# [WHAT IS NEEDED]
Write out the following listing in full, exactly as it reads.

# [RECORDS]
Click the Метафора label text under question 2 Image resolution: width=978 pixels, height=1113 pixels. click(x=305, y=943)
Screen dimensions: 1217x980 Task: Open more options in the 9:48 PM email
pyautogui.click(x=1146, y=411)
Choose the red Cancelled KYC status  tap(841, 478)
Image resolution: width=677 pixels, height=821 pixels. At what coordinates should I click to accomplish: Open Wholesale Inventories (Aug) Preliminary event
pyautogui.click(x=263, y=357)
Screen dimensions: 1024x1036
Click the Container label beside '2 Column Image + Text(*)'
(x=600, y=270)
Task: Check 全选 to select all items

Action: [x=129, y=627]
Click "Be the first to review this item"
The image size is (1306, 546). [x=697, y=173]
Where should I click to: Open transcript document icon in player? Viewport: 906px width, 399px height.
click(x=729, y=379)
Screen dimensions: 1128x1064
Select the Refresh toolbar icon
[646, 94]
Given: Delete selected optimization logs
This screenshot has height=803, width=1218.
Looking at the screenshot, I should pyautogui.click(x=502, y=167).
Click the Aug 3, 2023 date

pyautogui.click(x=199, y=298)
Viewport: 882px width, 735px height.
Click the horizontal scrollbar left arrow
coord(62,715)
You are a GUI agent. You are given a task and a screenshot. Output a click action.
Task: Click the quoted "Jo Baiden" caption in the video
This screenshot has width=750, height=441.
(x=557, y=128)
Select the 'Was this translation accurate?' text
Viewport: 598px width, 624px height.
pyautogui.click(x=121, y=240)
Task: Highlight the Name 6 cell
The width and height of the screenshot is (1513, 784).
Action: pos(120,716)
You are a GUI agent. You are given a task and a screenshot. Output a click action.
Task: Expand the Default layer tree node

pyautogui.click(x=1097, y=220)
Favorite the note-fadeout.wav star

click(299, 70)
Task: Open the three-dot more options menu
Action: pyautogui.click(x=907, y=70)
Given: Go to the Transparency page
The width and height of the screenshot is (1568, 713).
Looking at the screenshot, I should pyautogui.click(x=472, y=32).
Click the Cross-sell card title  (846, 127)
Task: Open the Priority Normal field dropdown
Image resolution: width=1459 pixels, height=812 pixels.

# [EXERCISE OUTPUT]
Click the Метафора label text under question 2 Image resolution: width=978 pixels, height=1113 pixels. click(x=305, y=943)
Screen dimensions: 1217x980 Task: Open more options in the 9:48 PM email
pyautogui.click(x=1146, y=411)
Choose the red Cancelled KYC status  tap(841, 478)
Image resolution: width=677 pixels, height=821 pixels. At what coordinates should I click to accomplish: Open Wholesale Inventories (Aug) Preliminary event
pyautogui.click(x=263, y=357)
Screen dimensions: 1024x1036
Click the Container label beside '2 Column Image + Text(*)'
(x=600, y=270)
Task: Check 全选 to select all items

Action: [x=129, y=627]
Click "Be the first to review this item"
The image size is (1306, 546). [x=697, y=173]
Where should I click to: Open transcript document icon in player? Viewport: 906px width, 399px height.
click(x=729, y=379)
Screen dimensions: 1128x1064
Select the Refresh toolbar icon
[646, 94]
Given: Delete selected optimization logs
This screenshot has height=803, width=1218.
Looking at the screenshot, I should pyautogui.click(x=502, y=167).
Click the Aug 3, 2023 date

pyautogui.click(x=199, y=298)
Viewport: 882px width, 735px height.
Click the horizontal scrollbar left arrow
coord(62,715)
You are a GUI agent. You are given a task and a screenshot. Output a click action.
Task: Click the quoted "Jo Baiden" caption in the video
This screenshot has width=750, height=441.
(x=557, y=128)
Select the 'Was this translation accurate?' text
Viewport: 598px width, 624px height.
pyautogui.click(x=121, y=240)
Task: Highlight the Name 6 cell
The width and height of the screenshot is (1513, 784).
Action: pos(120,716)
You are a GUI agent. You are given a task and a screenshot. Output a click action.
Task: Expand the Default layer tree node

pyautogui.click(x=1097, y=220)
Favorite the note-fadeout.wav star

click(299, 70)
Task: Open the three-dot more options menu
Action: pyautogui.click(x=907, y=70)
Given: Go to the Transparency page
The width and height of the screenshot is (1568, 713).
Looking at the screenshot, I should pyautogui.click(x=472, y=32).
Click the Cross-sell card title  (846, 127)
Task: Open the Priority Normal field dropdown
Image resolution: width=1459 pixels, height=812 pixels.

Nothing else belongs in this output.